Simon Milborne, twice sheriff of the county, increased his fortune by marriage, and had a number of daughters, some of whom were wives of two husbands, viz. –
- Alice, m. Henry ap Milo ap Harry; 2. Sir Thomas Baskerville
- Elizabeth, m. Sir Thomas Mornington of Sarenesfield, m. John Withington of Solers Hope and Parastley.
- Sibyl, m. Richard Hackluyt of Easton Ganage, Leominster, m. John Breynton of Sretton Sugwas
- Ann, m. William Rudhale, S.L. of Rudhall
- Joyce, m. Thoams Hyett of Lidney, Co. Gloucestershire
- Catherine m. Thomas Barton of Weobley
- Blanch m. Sir James Whitney of Whitney Court, m. Sir William Herbert of Troy, County Monmouth
- Eleanor m. John More of Dunclent Co Worcester
- Margaret m. John Bishop of Burford, Salop
- Agnes m. Thomas Walyn of Hellins in Much Marcle
- Jane, m. Sir Richard Cornewall of Berington, in Eye
- Juliana – both 12 and 13 died infants
- A Son, died at birth
The mother of these children was Jane, daughter and heiress of Sir John Blackett of Icomb, Co. Gloucester
Simon Milborne, from “natural debility and infirmities of body ceased to enjoy sound memory” previsions to his death in his 90th year and in 1525 a special commission issued from the Exchequer, No. 47, authorizing Rowland Marton and Thomas Bodenham, Esqs to ascertain with jurors what manors and lands were held of the Crown in fee, and who were the nearest heirs entitled to possess them, and thereupon to distribute the estates among such parties – Esc. 16 Henry VIII No. 100 virtute officii.
The manors of Burghill and Tillington were again divided, two thirds of both being assigned to Griffin Barton and Thomas Monington, in right of their deceased mothers, and the other moiety to Sybil Breynton, who settled the same on herself for life, with remainder as to one moiety to her daughter Isabella, wife of John Lingen of Sutton, and their heirs, and the other part to Thomas, son of John Hackluyt, and his heirs.

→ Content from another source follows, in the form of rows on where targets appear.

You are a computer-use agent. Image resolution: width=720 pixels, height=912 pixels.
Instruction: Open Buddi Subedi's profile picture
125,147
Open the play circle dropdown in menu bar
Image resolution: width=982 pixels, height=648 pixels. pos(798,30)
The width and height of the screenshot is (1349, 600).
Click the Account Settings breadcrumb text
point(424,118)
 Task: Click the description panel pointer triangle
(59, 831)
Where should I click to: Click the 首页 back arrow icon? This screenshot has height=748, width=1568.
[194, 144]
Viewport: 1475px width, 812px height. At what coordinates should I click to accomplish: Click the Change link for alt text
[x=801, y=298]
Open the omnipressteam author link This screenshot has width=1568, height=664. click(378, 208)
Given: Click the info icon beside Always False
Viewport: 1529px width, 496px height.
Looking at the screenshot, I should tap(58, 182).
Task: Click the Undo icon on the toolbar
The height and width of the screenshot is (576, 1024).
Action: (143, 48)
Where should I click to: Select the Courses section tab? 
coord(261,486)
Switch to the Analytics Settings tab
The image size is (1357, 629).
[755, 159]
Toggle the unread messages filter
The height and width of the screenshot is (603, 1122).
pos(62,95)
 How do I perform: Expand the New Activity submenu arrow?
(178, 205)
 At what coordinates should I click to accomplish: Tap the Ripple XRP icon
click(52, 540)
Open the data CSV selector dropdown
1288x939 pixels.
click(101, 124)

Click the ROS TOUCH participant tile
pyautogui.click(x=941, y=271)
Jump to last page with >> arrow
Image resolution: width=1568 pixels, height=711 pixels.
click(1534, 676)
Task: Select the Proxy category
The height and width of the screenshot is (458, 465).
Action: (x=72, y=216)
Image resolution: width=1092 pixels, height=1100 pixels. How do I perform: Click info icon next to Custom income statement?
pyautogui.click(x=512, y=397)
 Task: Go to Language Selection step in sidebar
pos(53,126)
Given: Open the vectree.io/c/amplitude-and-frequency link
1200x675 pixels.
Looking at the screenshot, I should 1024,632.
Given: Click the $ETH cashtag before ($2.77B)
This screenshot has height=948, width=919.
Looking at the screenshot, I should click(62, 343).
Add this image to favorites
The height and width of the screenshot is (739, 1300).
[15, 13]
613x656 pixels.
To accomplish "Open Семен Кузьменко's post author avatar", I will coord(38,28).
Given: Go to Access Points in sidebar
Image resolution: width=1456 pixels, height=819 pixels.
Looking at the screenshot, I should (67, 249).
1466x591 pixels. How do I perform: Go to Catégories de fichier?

Page 65 Rectory of Burghill
In the chancel is an alabaster tomb, bearing two effigies in memory of John Milborne and his wife, he in plate armour, and she in the costume of the 15th century is inscribed:
“Hic jacet Johannes Milbourne armr filius Piereii Milborne quiquidem Joes obbiit vii o die mensis Septemb. AD 1435. Hic jacet Elizabeth, uxor. Johannes Milbourne armi que Elizabeth fuit filia Nobilius Gualteri Devereux, mililtis qui interfectus fuit bello opud Pilleth quequidem obit anno Domi 1475.”
“Cujus anim: proprietum Deus, Amen,”
The blank shields supported by angels in the lower part of the tomb were probably emblazed with heraldic designs, - Gul. A chev. Between 3 scallops or, Milbourne; impaling Devereux.